- Work to be completed
Scan the entries below for the word "computer" and copy every line in which it occurs.

(Collected data)
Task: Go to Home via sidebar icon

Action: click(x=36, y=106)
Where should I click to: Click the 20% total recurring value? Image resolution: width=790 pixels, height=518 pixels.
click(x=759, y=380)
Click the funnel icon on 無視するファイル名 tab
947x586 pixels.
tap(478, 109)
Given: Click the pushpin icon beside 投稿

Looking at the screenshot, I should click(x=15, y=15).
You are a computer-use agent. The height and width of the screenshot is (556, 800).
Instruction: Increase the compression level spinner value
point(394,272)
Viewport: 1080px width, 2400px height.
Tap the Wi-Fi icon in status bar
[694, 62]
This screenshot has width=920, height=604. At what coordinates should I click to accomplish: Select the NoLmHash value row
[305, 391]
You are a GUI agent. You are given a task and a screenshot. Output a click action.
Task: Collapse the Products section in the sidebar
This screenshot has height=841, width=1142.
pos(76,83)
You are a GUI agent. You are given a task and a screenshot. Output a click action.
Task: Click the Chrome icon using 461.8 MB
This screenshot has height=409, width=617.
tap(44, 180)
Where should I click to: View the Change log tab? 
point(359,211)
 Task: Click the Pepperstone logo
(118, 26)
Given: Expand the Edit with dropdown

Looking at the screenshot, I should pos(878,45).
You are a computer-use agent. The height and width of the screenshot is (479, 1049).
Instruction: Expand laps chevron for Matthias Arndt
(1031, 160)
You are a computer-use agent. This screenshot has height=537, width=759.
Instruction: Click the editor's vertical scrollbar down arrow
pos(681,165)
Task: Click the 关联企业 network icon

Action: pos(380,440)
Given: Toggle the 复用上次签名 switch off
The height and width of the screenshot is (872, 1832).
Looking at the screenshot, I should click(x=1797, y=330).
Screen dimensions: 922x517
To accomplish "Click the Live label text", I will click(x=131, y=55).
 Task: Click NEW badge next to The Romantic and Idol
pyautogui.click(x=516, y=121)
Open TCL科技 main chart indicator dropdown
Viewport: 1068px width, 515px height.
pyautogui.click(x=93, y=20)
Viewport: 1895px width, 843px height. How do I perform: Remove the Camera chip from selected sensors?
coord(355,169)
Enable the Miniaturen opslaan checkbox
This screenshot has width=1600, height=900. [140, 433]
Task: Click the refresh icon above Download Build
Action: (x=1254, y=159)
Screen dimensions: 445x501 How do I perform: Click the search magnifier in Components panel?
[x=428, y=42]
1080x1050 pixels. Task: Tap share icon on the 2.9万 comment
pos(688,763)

- Response to the task
You are a computer-use agent. The height and width of the screenshot is (556, 800).
You are a computer-use agent. The height and width of the screenshot is (479, 1049).
You are a computer-use agent. This screenshot has height=537, width=759.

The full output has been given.